What Changes Might a Trump Presidency Make to Retirement Regulations?
In the event former President Donald Trump wins the Presidential Election, certain regulatory items at the Department of Labor will likely be modified or abandoned altogether.
These include DOL initiatives on environmental, social and governance (ESG) investing, investment advice fiduciary standards, qualified professional asset manager (QPAM) eligibility, and the definition of independent contractor; while others, such as efforts to promote employee stock ownership plans (ESOPs) will likely continue.
ESG Factors
Most industry observers agree that the Biden ESG rule is in trouble, but there is a similar consensus that it doesn’t matter much either way.
The Biden administration clarified in November 2022 that plans may use ESG considerations in investment decisions, provided those decisions were still prudent. It also permitted plans to use collateral factors as a tiebreaker between two investments provided those investments both equally served the interests of the plan.
This rule has been challenged in the courts, primarily by actors in the fossil fuel industry and Republican-led state governments, and litigation is ongoing.
The Trump rule, which would likely return in some form if Trump were to win, required plans to only use “pecuniary factors,” and could only use collateral factors to break a tie if two investments were “indistinguishable.”
In practice, there is not much daylight between these two rules. Kendra Isaacson, a principal at Mindset and a former Senate staffer, notes that “the rules are very similar; the actual rule, not the rhetoric or the preamble.”
Michael Kreps, the chair of the retirement services group at Groom Law Group and also a former Senate staffer, agrees and describes the distinction between the two as “superficial.” He says that “I am skeptical that these changes have actual impact on day-today investing,” and “people are already making decisions based on the economics.”
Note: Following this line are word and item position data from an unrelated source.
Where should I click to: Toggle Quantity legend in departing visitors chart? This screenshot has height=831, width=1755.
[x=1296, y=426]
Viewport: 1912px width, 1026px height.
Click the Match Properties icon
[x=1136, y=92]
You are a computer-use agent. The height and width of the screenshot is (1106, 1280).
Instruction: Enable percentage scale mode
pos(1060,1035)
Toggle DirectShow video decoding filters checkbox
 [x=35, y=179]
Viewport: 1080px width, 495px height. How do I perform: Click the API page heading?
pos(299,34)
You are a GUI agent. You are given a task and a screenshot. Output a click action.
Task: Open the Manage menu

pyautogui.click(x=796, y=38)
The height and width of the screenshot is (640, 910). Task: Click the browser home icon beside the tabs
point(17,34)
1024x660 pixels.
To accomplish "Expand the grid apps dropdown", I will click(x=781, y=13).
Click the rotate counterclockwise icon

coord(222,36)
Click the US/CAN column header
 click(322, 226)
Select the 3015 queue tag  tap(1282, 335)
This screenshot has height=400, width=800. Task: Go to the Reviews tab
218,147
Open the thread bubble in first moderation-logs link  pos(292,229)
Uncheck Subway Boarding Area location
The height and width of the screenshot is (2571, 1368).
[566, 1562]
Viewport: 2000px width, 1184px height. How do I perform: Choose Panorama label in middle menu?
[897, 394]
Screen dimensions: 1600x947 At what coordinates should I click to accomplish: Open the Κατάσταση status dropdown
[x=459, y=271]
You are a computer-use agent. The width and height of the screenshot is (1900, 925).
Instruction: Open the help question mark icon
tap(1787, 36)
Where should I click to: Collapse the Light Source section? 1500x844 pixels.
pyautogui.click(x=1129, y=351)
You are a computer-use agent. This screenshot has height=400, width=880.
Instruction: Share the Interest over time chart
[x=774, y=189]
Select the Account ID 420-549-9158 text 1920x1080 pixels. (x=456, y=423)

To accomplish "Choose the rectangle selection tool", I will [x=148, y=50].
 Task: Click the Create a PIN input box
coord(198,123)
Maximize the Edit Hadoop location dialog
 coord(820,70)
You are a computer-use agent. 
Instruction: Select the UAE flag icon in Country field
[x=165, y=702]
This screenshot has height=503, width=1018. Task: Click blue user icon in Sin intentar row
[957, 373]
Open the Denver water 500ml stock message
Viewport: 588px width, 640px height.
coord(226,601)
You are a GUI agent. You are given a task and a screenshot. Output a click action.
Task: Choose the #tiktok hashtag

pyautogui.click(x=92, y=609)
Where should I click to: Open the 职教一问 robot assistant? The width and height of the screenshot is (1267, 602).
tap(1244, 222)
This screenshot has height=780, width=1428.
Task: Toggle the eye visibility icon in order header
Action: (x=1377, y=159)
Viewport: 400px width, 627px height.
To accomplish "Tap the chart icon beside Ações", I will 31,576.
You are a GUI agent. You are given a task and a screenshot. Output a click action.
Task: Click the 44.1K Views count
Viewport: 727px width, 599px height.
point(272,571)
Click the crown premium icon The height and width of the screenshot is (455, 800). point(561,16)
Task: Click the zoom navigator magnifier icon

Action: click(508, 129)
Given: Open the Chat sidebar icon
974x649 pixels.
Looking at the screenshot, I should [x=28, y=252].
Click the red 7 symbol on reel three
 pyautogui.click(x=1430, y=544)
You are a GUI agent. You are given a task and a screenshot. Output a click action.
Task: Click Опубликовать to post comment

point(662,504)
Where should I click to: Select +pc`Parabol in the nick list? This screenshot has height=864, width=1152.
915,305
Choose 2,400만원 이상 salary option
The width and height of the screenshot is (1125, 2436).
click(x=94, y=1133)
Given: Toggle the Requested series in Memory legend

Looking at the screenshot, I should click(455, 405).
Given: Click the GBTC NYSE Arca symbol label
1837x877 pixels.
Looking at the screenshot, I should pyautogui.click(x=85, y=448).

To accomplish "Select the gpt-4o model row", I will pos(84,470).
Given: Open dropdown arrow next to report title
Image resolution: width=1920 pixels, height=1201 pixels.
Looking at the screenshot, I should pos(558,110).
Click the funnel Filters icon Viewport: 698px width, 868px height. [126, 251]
Though the Trump rule limited plans to pecuniary factors, ESG considerations as used in retirement plans normally tie back to an economic basis and use ESG as a measure of long-term risk and growth potential alongside other data points, rendering the point moot in practice.
Additionally, the distinction between “indistinguishable” and “equally serves the interest of the plan,” is also null in practice, because if two investments equally serve the interest of the plan, then from the point of view of a plan fiduciary, they are functionally indistinguishable.
Though the ESG rule back and forth has been compared to a game of ping-pong, it may be something more like a game of ping-pong between two mimes playing without a ball.
The rhetoric around ESG will remain much the same under a Trump presidency. Project 2025, a policy agenda written by the Heritage Foundation describes ESG as “a relatively recent strategy promoted by large asset managers that focuses not only on a company’s bottom line, but also on the company’s compliance with liberal political views on climate change, racial quotas, abortion, and other issues.”
Though Trump has distanced himself from Project 2025 in public, it could be influential on his administration.
Retirement Security Rule
The Retirement Security Rule is all but certain to be abandoned by a Trump-Vance administration. DOL funding bills originating from the Republican-controlled House have called for it to be defunded and the previous Trump administration abandoned the last fiduciary rule in 2017.
Kreps says that a Trump administration is unlikely to defend the rule in the courts and Isaacson goes further to say that “the rule would not be defended” by a Trump DOL.
ESOPs
Isaacson notes that “ESOPs are pretty popular on the Hill,” and a Trump administration would likely continue to promote ESOPs and to produce an adequate consideration regulation. It is hard to say if it would be the same as the one that the Biden DOL sent to OMB recently, since it hasn’t been published yet.
Project 2025 also lists ESOP adequate consideration as a priority and says a Trump DOL should “improve access to ESOPs” by providing “clear regulations for ESOP valuation and fiduciary conduct.”
QPAM Exemption
Isaacson says that the Biden-era QPAM exemption update could also be “on the chopping block.” Specifically, the part of the rule that says a QPAM risks disqualification for foreign convictions and foreign deferred prosecution agreements for certain offenses.
Independent Contractor Definition
The Biden-era independent contractor rule, which makes it harder for employers to classify workers as contractors instead of employees would also be in danger. The rule was also unpopular with Republicans in Congress and Isaacson says, “there would probably be a reversal.”